(EXTRACT)

But showing refugees per capita helps demonstrate the size of the refugee burden that various countries are carrying — and for all the panicking in Western countries, they're actually carrying a very tiny refugee burden compared with Middle Eastern countries.
Nearly one out of 10 people in Jordan are refugees; the figure is nearly one out of four in Lebanon. These aren't all Syrians, but a significant percentage of them are; Lebanon had an unusual open borders policy for Syrians until January 2015.
While immigration is generally great for a country's economy in the long run, taking in truly massive numbers of refugees can be quite taxing, especially for a small, poorer country such as Lebanon. Here's how a 2013 World Bank review, based on a study of the Syrian war's effect on the Lebanese economy, describes the situation:
Electricity supplies average 18 hours per day, and much less in rural regions. Public water services are limited to three days per week at best. Overcrowded public schools and insufficient capacity at government clinics and hospitals that cater for the lower-income population, especially in rural areas, have been the subject of news stories and civil society activism for nearly a decade. The flow of refugees is stretching all of these sectors to the limit.
The United States, Canada, and Europe could be doing so much more to help. For one thing, they could contribute more to UNHCR, which is about $3 billion short on its 2015 funding requirements just for helping Syrians.
But the single best thing they could do is take in more refugees. As the chart makes clear, a relatively tiny percentage of these countries' populations are recent refugees.
The word "recent" is important here. UNHCR relies on the data each country's government supplies about the number of refugees on its territory. But there are actually two different ways those numbers could be high: if a country receives a lot of refugees, and if it keeps them in refugee status for a long time. By contrast, a country's refugee numbers could be low if it doesn't receive very many refugees, or if it quickly grants them residence or citizenship, and thus no longer counts them as "refugees" when it reports numbers to UNHCR.

(End EXTRACT)
(SUPPLIED INFORMATION)

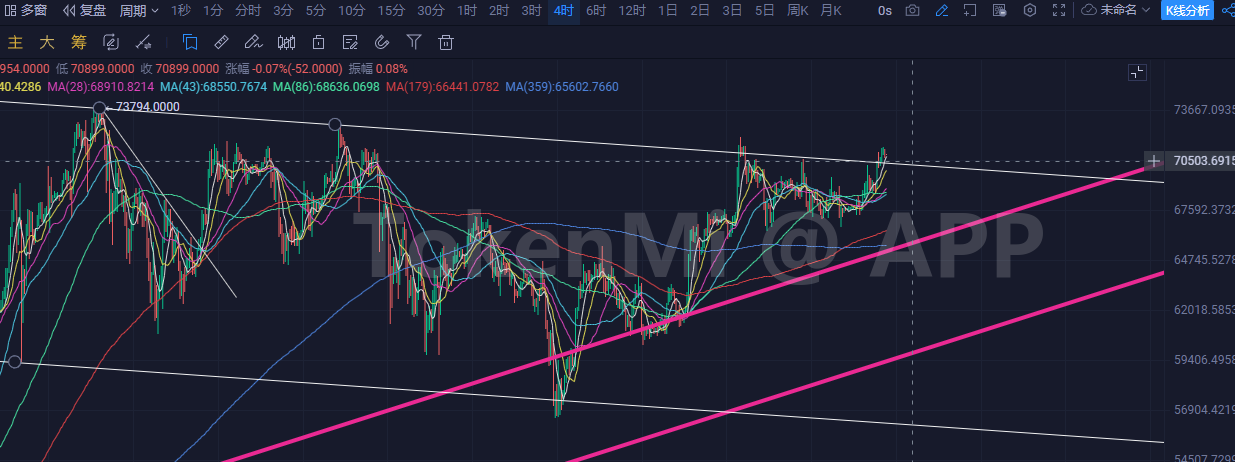1235x462 pixels.
Task: Toggle the 筹 chip distribution indicator
Action: (x=78, y=43)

(End SUPPLIED INFORMATION)

TASKS TO PERFORM →
A: Answer these from the refugee burden extract:
(i) Until when did Lebanon have an open borders policy for Syrians?
(ii) At best, on how many days per week are public water services available?
(iii) By how much is UNHCR short on its 2015 funding requirements for helping Syrians?
B: In the refugee burden extract, list every public service or facility that the quoted World Bank review describes as being stretched.

ANSWER LIST →
A:
(i) Until January 2015.
(ii) Three days per week.
(iii) About $3 billion.

B:
- Electricity supplies
- Public water services
- Public schools
- Government clinics and hospitals